The Council of Trent was convened on Dec. 13, 1545, in Trento, Italy — 28 years after an Augustinian monk named Martin Luther nailed his Ninety-Five Theses to a church door, igniting the Protestant Reformation. The bishops, abbots and theologians at Trent responded to the issues raised by Luther and other Protestants in 25 sessions over nearly two decades, adjourning on Dec. 4, 1563.

Trent addressed some of the most fundamental questions of Christianity, such as the relationship between Scripture and Tradition and the nature and number of the sacraments.

"One was the question of: How are we saved? Are we saved by grace alone or are we saved by works alone — good works alone? Or are we saved by some combination of grace and good works? Of course, the Lutherans said by grace alone," said Jesuit Father John O’Malley, a Georgetown University historian and author of Trent: What Happened at the Council. "The Council of Trent wrestled with this problem and said we’re primarily saved by grace. We do not save ourselves, yet, in some limited way, some small way, with the help of grace, we do contribute to our salvation. We’re not puppets of grace. We have to cooperate in some way."

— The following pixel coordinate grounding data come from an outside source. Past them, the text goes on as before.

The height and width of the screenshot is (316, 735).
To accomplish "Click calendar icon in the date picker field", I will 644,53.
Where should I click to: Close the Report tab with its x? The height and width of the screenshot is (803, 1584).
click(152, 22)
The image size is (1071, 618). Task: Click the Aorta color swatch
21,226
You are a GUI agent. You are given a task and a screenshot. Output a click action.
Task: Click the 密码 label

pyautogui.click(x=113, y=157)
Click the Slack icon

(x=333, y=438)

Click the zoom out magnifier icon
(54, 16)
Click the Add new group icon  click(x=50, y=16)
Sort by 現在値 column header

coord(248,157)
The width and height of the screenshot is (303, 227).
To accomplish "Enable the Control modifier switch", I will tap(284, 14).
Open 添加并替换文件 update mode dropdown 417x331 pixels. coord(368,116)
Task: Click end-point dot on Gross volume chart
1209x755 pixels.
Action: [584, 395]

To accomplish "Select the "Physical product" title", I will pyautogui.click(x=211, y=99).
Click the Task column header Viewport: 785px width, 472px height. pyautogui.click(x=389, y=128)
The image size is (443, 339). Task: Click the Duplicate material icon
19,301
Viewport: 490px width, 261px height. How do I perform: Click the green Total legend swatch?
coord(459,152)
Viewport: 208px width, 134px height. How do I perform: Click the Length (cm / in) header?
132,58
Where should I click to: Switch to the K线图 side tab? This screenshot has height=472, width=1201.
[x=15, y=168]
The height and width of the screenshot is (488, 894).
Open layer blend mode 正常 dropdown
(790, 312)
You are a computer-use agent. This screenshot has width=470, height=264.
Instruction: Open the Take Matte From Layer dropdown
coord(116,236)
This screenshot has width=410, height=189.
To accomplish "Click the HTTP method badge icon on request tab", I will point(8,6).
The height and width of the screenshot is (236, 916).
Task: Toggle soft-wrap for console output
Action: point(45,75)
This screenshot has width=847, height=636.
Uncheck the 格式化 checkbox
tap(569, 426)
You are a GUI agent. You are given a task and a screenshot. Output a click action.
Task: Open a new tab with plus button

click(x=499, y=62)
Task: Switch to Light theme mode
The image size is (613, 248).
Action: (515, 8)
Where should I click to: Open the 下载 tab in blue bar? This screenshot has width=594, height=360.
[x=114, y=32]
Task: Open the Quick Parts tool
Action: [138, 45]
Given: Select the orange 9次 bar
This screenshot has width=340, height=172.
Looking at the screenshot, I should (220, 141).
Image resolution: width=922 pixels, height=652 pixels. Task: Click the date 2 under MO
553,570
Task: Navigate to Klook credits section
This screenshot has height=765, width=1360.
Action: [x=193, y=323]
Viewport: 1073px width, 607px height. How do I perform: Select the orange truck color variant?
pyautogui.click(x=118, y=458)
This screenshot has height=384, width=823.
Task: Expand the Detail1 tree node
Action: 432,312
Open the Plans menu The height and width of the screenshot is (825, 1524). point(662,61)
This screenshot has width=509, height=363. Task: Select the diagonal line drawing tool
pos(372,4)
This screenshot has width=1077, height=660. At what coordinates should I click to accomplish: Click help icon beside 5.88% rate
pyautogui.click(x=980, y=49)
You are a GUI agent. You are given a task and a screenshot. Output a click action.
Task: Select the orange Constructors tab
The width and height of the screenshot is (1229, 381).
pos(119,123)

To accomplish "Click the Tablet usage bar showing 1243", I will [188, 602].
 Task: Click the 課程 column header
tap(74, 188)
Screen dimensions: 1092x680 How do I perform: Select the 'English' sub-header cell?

In addition to the debate over salvation, Trent confirmed the sevenfold number of the sacraments, set the canon of Old and New Testaments, declared that Scripture and Tradition are both authoritative, affirmed the sacrificial nature of the Mass and unhesitatingly renewed its commitment to the doctrine of transubstantiation, which holds that the substance of bread and wine in the Eucharist is wholly changed over into the substance of Christ’s body and blood.

 

Sweeping Reforms

But Trent also launched a sweeping reform of Church life that affected everything from how people become married to how they learn about the faith, laying the foundation for institutions and practices that Catholics today take for granted, historians say.

"They wanted to bolster the spiritual and moral character of the clergy, which had been one of the contributing factors to the Reformation. They wanted to kindle a similar kind of piety in laypeople. And they wanted to make the Church more missionary or evangelical," said James Hitchcock, a historian at St. Louis University and author of History of the Catholic Church: From the Apostolic Age to the Third Millennium.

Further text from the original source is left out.